Apple and Samsung continue to battle in court over copycat claims. Most recently, this resulted in Apple, at the insistence of the High Court of Justice of England and Wales, offering Samsung the type of mea culpa favored by small children—a non-apologetic apology laced with bragging points and examples of when it was the party in the right.
After noting, in a post on Apple’s United Kingdom Website, that the U.K. court had ruled that the Samsung Galaxy Tab 10.1, Tab 8.9 and Tab 7.7 do not infringe on Apple’s registered iPad design, Apple wrote that the judge had nonetheless favored the Apple devices over Samsung’s.
In his ruling, Apple pointed out, the judge wrote:
“The extreme simplicity of the Apple design is striking. Overall it has undecorated flat surfaces with a plate of glass on the front all the way out to a very thin rim and a blank back. There is a crisp edge around the rim and a combination of curves, both at the corners and the sides. The design looks like an object the informed user would want to pick up and hold. It is an understated, smooth and simple product. It is a cool design.”
“The informed user’s overall impression of each of the Samsung Galaxy Tablets is the following. From the front they belong to the family which includes the Apple design; but the Samsung products are very thin, almost insubstantial members of that family with unusual details on the back. They do not have the same understated and extreme simplicity which is possessed by the Apple design. They are not as cool.”
The judge also expressed something of the tiring nature of the case, which has tested the patience of several judges. (A U.S. judge, irritated by the antics of a Samsung attorney, snapped at one point that unless he was “smoking crack,” his expectations were ridiculous.)
“Community design infringement cases are supposed to be simple. The material presented in this case is complex and detailed. Aside from the evidence of the experts, there were lengthy skeleton arguments and schedules addressing whether various features were present in the design corpus,” the judge wrote.
“Given the commercial importance of this dispute I do not criticize the parties for putting it forward in this way,” he continued. “In deference to that importance I have gone through the material in full detail. The end result is a judgment much longer than should be necessary in a case about infringement of a Community design right.”

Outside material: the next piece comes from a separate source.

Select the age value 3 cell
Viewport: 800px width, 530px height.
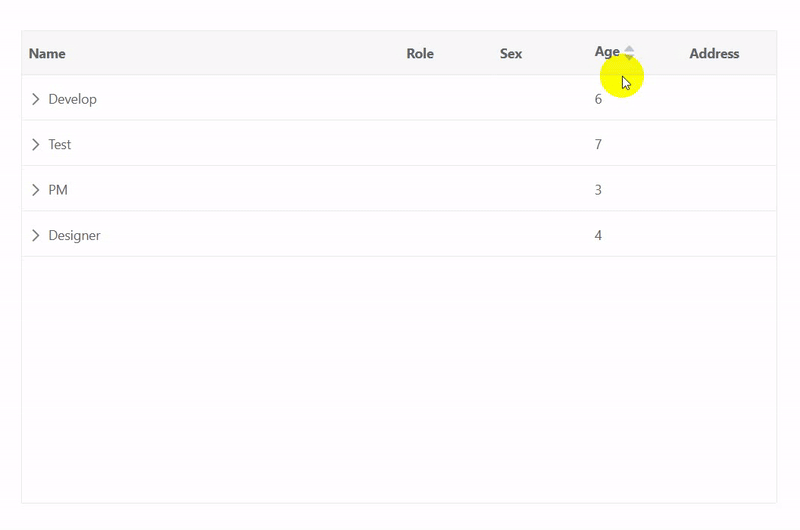599,190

Apple, in its post, followed evidence of its coolness by pointing out that a German court, considering the same patent, had ruled in favor of Apple.
“A U.S. jury also found Samsung guilty of infringing on Apple’s design and utility patents, awarding over one billion U.S. dollars in damages to Apple Inc.,” Apple wrote. “So while the U.K. court did not find Samsung guilty of infringement, other courts have recognized that in the course of creating its Galaxy tablet, Samsung willfully copied Apple’s far more popular iPad.”
Samsung, it seems, will have to settle for the satisfaction of knowing that it was in the right. At least in the U.K.